Chris RinaldiContributor IIIMay 25, 2011

Justin Turner has helped the Mets fight through injuries to David Wright and Ike Davis, while also serving as their best option at 2B.
Justin Turner has helped the Mets fight through injuries to David Wright and Ike Davis, while also serving as their best option at 2B.Jim McIsaac/Getty Images

Justin Turner has excelled for the Mets since they scrapped the Brad Emaus experiment.

He has showcased his abilities even more since David Wright has went down with injury, filling in nicely at third base.

The New York Mets have relied on Turner the past couple of weeks. Offensively, he helped keep them in the Subway Series against the Yankees. Turner has been the productive bat in the Mets lineup since Ike Davis went down.
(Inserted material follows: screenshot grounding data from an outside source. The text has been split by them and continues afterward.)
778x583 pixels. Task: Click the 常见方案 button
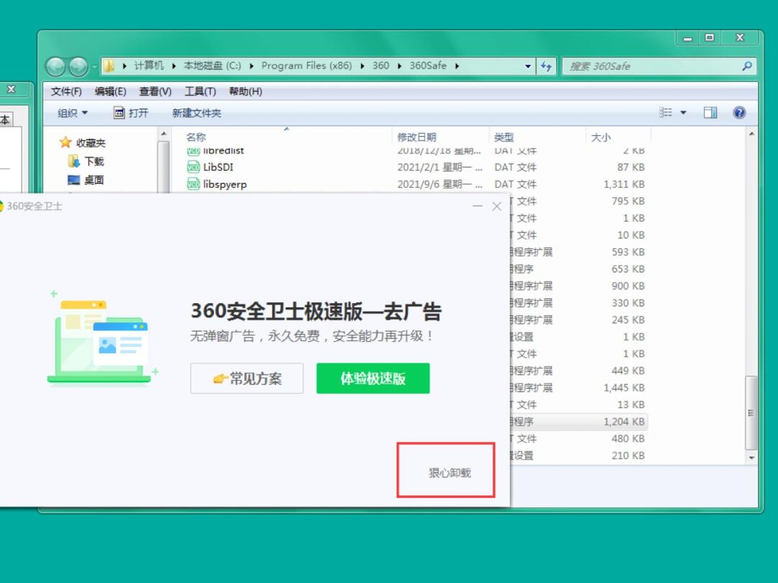[x=247, y=379]
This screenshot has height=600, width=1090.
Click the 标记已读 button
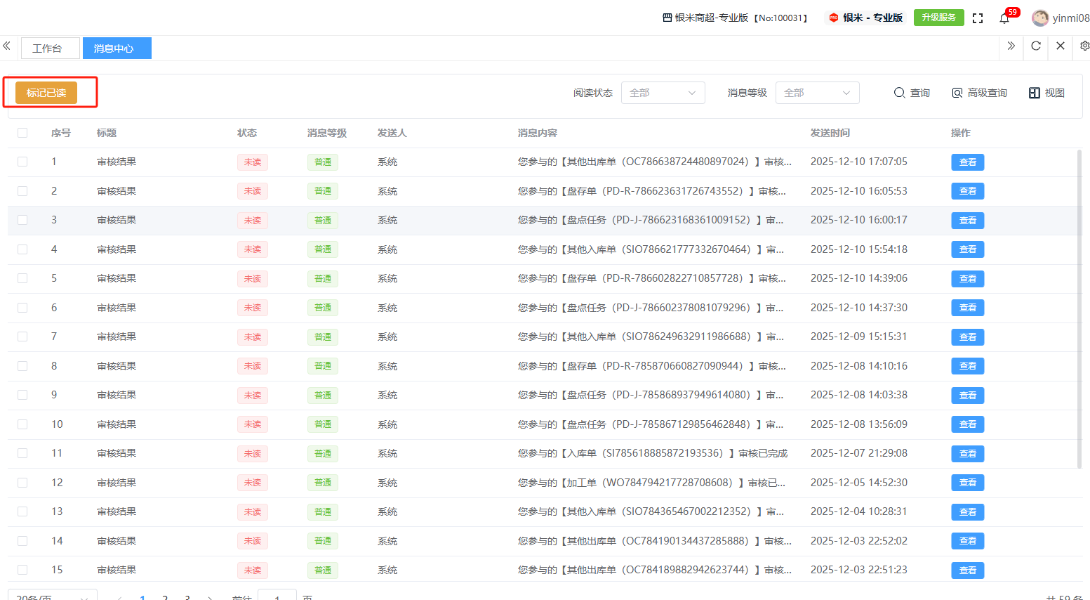[x=46, y=93]
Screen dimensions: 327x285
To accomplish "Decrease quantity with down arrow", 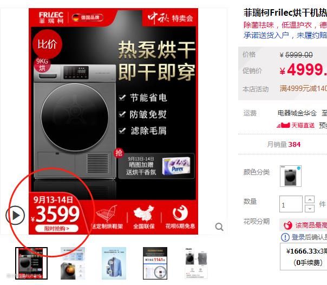I will click(x=310, y=209).
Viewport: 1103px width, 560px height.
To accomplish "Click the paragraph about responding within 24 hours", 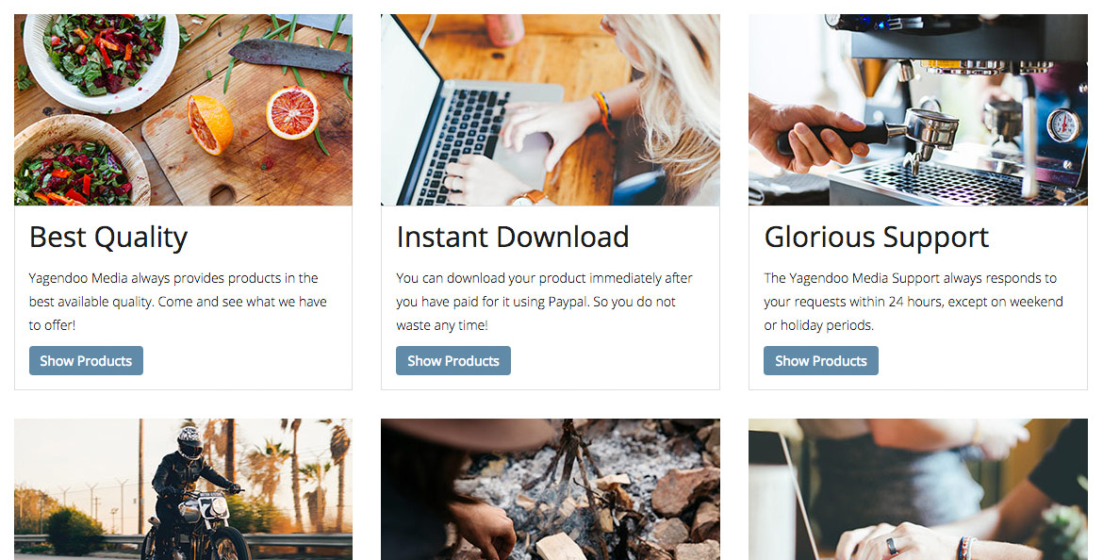I will [914, 301].
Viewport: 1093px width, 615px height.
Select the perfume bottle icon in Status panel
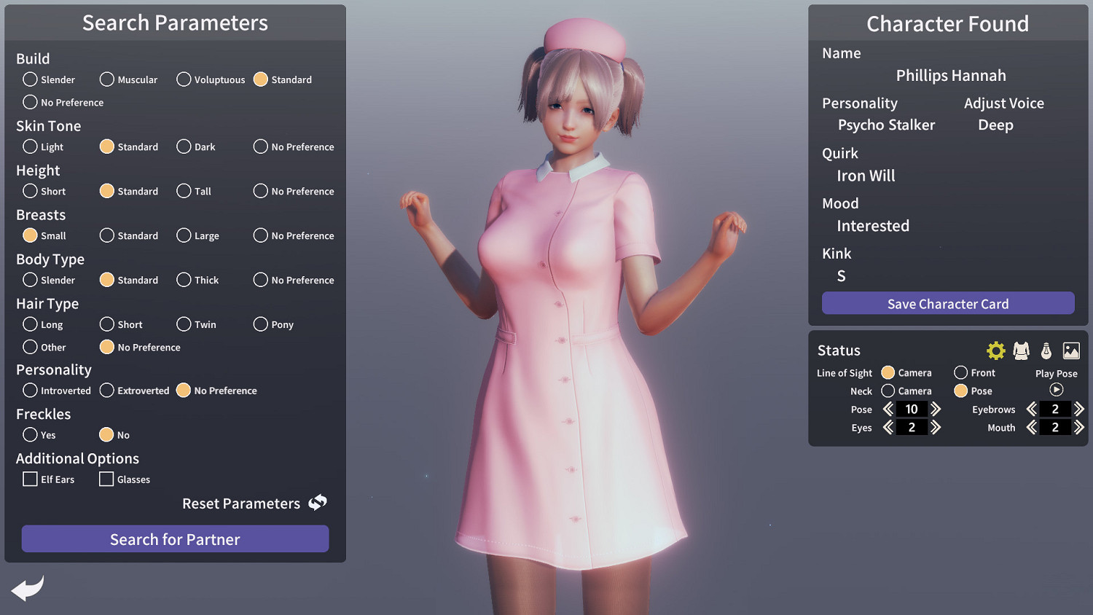pyautogui.click(x=1046, y=350)
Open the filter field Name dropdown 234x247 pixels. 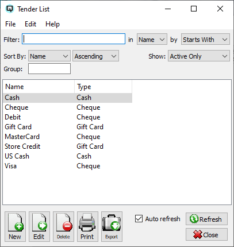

Like Davis, Turner has been one of the only Mets who has shown he can get the big hit with RISP. 

But the long-term expectations for Turner should be tempered. Although Turner should be a contributor to the team in 2011 (and possibly beyond), he is a contributor and no more than that. 

Unfortunately, performances like Turner’s have been the sort of thing that Mets fans have to get excited about because there is not much else going on for the team. Turner’s performance at both third base and second base this year can’t help but remind me of Ty Wigginton in 2002. 

In 2002, Wigginton played 46 games for the Mets, hitting .302/.354/.526 in 127 plate appearances. The next year, in 2003, Wigginton, again, was a solid utility starter for the Mets. He played 156 games and hit .255/.318/.396 in 633 plate appearances.

In 2004, David Wright was called up as a rookie and usurped the hot hitting Wigginton (.285/.334/.487 in 86 games and 339 plate appearances for the Mets) before he was eventually traded to the Pirates

Wigginton would go on to play for four more teams in the next five years. His solid and serviceable performance remained constant, as he displayed 20+ home run power and .800 OPS potential.

Justin Turner would be lucky to turn out like Ty Wigginton and Mets fans should remember that. 

There are two kinds of utility players in this league. The first is the bread and butter utility player; the Joey Cora, Miguel Cairo, or more relevant here, Willie Harris. They are the guys you have on the bench to play when someone in your infield goes to the 15-day DL.

The second is the starting utility players; like Wigginton, Placido Polanco, Bill Hall or Chone Figgins. Michael Young is becoming one of these for the Texas Rangers, and probably the best in the league.

Is Justin Turner a savior for the Mets? With the most certainty I can conjure, the answer is "no."  

Hopefully, Turner can be the utility player that Wigginton was for the Mets nearly a decade ago. The 2011 Mets need that, just like most teams in baseball need that type of player.